PNM chose its leaders on a one-member, one-vote basis

Dear Editor,

The opposition PNM in Trinidad and Tobago held elections for leadership and other executive posts last Sunday. For the first time in the party’s history, the entire executive was chosen by its members in one person one vote. Previously, the leader and the leadership of the party were handpicked by delegates in a most undemocratic manner. The UNC was the first party in Trinidad to democratize the way a party’s leadership is chosen by allowing its members to select the executives including the leader. The opposition COP, formed in (2006) followed suit in 2011. And now the PNM has completed the process with all three of the main parties using the same procedure to choose leaders. All the parties in Guyana need to emulate the Trinidad process; this will empower the voters and democratize the process. It is most undemocratic to use a delegate system to choose leaders or to hand-pick (rotate leaders in an informal arrangement) or to pick and choose who can vote. Every member is equal and should have equal say in choosing the leadership of a party; everyone should have the right to vote and the prospective leaders should earn the title in a free and fair election, not through some back-room deal.

In Trinidad, Dr Keith Rowley, who became leader in 2010 following the defeat of Patrick Manning in the May 2010 general elections, recognized the unfairness of the process of a handful of individuals coming together at a central location and choosing who will be leader. He decided to change the way the leadership is chosen by empowering the members.

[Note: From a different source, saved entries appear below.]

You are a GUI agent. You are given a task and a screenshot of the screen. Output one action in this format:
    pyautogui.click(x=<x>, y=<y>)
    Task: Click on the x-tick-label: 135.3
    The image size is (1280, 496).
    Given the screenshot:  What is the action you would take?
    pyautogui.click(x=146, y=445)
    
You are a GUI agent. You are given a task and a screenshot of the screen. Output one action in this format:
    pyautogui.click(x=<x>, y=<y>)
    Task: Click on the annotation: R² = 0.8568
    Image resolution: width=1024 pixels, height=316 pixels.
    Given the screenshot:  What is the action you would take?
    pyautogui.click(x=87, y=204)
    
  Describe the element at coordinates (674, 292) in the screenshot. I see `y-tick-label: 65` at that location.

The PNM party has approximately 82,000 members. I conducted a series of opinion polls on the elections pertaining to various issues. There was overwhelming endorsement of the new process by 98%. The NACTA poll projected a landslide victory for Rowley and his slate of candidates for 15 executive posts. Two slates and number of independents contested the posts.

In the elections, some 19,400 voted – approximately 23%. The turnout was low but at least the members cannot claim they were not given an opportunity to participate in the process.

Dr Rowley won by a landslide 93% to 7%. His slate also cleaned up the entire leadership posts.

There were some hiccups in the process and Dr Rowley was applauded for reforming his party and democratizing the process. If only the leadership of the three parties in Guyana could emulate Rowley and do the same, what a breakthrough we would have in our politics.